Ethereum Foundation(EF)で幹部の離脱が相次ぐ中、Zcash(ZEC)共同創業者のエリ・ベンサソン氏が、Ethereumを巡る足元の混乱について見解を示した。Ethereumの技術的な強みを評価する一方で、財団内には「内部政治」があると指摘した。
ブロックチェーンメディアのU.Todayが21日(現地時間)に伝えたところによると、ベンサソン氏はEFを一方的に批判する立場でも、現状を全面的に擁護する立場でもないとした上で、現在の状況を冷静に見る必要があるとの認識を示した。
EFでは最近、共同エグゼクティブディレクターで理事も務めていたシャオウェイ・ワン氏が退任した。過去5カ月で財団を離れた幹部は少なくとも8人に上るとされる。
こうした動きは、競合ブロックチェーンとの競争激化と重なっており、Ethereumの中核開発体制を不安視する見方も広がっている。
資金面への懸念も浮上している。EFの元コントリビューターであるトレント・バン・エプス氏は、支出削減とクライアント・インセンティブ・プログラム(CIP)の終了を根拠に、今後3〜9カ月以内にEthereumの開発資金を巡る危機が表面化する可能性があると警告した。
一方、強気派として知られるBitMine会長のトム・リー氏は、Ethereumで資金危機が起きる可能性は「ゼロ」だと述べている。
こうした中、ベンサソン氏は、自身の発言はEF批判やEthereumの終焉を唱えるものではないと強調した。同時に、問題がないかのように現状を取り繕うつもりもないと説明した。
同氏は、自らをEthereumの友人であり、長年にわたりスケーリングに取り組んできたレイヤー2の運営責任者として位置付けた。短期的な観測ではなく、長くEthereumの拡張に関わってきた立場から意見を述べたいとの考えを示した形だ。
ベンサソン氏はZcashの共同創業者であると同時に、StarkWareの共同創業者でもある。
その上で同氏は、Ethereumの技術的な強みは明確だと評価した。ただ、エコシステム内では技術的な選択が常に歓迎されるわけではないとも指摘した。
具体例として、StarkWareが2019年から2020年にかけて、Ethereumの拡張と量子耐性への対応を目的にポスト量子型のZK-STARKシステムを開発した事例に言及した。当時、STARKとzkVMを選択した判断は異例と受け止められ、エコシステムの主流と整合しないとの見方もあったという。

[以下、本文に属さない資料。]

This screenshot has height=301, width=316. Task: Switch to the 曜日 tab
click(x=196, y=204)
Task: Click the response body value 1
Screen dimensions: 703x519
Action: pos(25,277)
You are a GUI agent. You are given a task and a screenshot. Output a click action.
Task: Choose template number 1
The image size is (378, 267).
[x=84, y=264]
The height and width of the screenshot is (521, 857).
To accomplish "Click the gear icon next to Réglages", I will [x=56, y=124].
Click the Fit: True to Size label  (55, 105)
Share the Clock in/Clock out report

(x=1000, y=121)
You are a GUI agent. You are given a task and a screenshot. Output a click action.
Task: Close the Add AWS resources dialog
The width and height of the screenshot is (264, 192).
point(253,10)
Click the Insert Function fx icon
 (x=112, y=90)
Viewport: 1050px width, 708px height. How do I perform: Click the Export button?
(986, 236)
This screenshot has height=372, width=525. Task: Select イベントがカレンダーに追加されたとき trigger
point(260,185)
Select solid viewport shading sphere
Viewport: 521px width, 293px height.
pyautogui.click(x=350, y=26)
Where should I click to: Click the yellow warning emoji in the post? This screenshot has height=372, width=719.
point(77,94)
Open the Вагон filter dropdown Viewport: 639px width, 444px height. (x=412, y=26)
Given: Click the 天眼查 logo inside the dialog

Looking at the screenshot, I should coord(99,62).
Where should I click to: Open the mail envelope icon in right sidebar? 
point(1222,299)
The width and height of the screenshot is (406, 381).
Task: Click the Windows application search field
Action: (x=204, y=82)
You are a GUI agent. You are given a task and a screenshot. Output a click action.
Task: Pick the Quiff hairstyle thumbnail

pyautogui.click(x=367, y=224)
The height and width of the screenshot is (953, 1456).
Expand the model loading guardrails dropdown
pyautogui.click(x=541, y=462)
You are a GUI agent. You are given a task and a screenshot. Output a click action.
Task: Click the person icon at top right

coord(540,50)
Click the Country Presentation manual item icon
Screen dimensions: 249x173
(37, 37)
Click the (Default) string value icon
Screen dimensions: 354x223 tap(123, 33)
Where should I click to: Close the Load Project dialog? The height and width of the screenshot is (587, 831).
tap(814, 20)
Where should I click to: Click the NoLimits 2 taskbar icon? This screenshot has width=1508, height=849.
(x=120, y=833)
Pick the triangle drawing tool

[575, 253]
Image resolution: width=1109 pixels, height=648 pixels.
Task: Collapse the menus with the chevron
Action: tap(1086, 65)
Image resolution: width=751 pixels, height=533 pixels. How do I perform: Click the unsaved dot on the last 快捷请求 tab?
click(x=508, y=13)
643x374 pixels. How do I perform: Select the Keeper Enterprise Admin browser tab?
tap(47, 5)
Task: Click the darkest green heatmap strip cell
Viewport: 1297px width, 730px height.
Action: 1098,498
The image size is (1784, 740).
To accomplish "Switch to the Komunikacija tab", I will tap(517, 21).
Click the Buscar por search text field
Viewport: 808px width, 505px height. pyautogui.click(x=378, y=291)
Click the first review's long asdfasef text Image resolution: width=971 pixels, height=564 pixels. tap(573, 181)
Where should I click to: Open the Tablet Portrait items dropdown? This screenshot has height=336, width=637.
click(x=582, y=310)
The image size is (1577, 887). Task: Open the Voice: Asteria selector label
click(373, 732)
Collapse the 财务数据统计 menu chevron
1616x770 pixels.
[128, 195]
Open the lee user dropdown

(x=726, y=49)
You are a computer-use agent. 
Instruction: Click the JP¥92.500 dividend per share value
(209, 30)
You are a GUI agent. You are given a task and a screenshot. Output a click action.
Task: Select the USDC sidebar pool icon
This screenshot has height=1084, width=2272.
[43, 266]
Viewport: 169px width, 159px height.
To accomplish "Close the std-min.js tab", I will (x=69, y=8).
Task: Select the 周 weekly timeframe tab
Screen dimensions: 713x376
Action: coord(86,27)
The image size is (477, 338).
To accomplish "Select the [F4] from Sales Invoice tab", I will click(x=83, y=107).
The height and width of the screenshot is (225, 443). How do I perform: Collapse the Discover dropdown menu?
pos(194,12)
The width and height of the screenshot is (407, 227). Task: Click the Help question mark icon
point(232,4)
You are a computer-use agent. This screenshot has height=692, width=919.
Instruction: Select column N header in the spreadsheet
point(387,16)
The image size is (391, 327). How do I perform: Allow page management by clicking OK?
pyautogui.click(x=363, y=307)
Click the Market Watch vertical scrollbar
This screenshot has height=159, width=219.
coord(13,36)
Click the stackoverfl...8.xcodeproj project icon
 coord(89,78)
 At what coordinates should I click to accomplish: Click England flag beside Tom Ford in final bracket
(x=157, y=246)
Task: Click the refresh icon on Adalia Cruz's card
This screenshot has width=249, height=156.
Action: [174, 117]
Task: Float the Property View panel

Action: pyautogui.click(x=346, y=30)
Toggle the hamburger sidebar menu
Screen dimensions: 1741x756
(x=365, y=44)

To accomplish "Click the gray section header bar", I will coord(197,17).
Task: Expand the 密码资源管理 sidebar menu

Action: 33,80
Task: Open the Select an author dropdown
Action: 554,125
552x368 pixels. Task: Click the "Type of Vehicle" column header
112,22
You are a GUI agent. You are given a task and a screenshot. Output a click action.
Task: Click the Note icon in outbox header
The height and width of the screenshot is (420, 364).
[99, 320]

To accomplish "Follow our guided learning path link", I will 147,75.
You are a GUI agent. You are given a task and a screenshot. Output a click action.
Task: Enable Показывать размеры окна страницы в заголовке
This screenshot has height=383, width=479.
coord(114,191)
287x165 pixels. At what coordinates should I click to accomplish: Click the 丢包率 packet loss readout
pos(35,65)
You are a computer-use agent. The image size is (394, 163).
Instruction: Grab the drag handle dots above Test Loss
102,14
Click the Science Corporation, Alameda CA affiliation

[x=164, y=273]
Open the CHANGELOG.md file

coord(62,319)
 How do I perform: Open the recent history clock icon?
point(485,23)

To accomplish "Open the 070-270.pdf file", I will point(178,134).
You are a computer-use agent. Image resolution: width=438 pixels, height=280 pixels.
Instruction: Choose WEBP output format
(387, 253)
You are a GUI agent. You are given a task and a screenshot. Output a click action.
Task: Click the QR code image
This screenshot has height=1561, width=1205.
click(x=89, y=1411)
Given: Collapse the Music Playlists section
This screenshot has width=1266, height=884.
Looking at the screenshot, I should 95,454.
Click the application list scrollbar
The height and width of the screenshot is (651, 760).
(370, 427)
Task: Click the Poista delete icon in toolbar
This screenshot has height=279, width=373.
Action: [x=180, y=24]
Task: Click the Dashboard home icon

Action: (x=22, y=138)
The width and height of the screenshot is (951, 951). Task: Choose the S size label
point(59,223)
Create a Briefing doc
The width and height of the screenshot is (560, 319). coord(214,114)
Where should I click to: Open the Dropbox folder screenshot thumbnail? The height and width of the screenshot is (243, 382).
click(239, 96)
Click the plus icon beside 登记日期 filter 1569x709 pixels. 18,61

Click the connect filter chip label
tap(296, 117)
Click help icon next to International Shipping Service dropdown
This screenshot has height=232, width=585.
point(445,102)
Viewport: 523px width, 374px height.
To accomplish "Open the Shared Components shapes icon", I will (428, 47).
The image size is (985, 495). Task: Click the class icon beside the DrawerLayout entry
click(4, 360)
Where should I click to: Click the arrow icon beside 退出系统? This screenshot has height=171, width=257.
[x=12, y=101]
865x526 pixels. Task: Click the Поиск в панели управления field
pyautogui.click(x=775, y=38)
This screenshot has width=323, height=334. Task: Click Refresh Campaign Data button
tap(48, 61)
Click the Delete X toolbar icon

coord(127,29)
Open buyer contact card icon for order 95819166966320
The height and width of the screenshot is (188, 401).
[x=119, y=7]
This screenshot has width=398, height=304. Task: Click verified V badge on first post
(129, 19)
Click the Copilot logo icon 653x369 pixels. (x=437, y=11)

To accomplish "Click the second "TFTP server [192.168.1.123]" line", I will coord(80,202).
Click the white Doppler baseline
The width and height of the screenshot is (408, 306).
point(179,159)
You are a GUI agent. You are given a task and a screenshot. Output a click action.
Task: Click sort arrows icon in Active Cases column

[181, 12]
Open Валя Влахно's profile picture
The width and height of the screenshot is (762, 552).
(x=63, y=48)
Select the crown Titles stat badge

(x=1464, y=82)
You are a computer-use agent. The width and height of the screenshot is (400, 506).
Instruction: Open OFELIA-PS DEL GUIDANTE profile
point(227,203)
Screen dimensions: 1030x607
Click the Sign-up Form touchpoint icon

それでもベンサソン氏は、当時の判断を後悔していないとした。市場の見方よりも、技術の方向性を優先すべきだとの考えをにじませた。
今後の体制変化についても、同氏はなお前向きな見方を示した。新たな運営体制には、同調圧力よりも実力や技術力を重視してほしいとし、暗号資産エコシステム全体を支える立場から、そうした方向に進むのであれば一段と緊密に協力したいと述べた。
今回の発言は、EFの組織安定性や中核開発の財源を巡る懸念が強まる局面で出たものだ。ベンサソン氏は危機を断定せず、財団を一方的に非難することも避けた一方、Ethereumの強みと内部対立が併存している現状を指摘し、今後の運営体制は技術重視で立て直す必要があるとの問題意識を示した。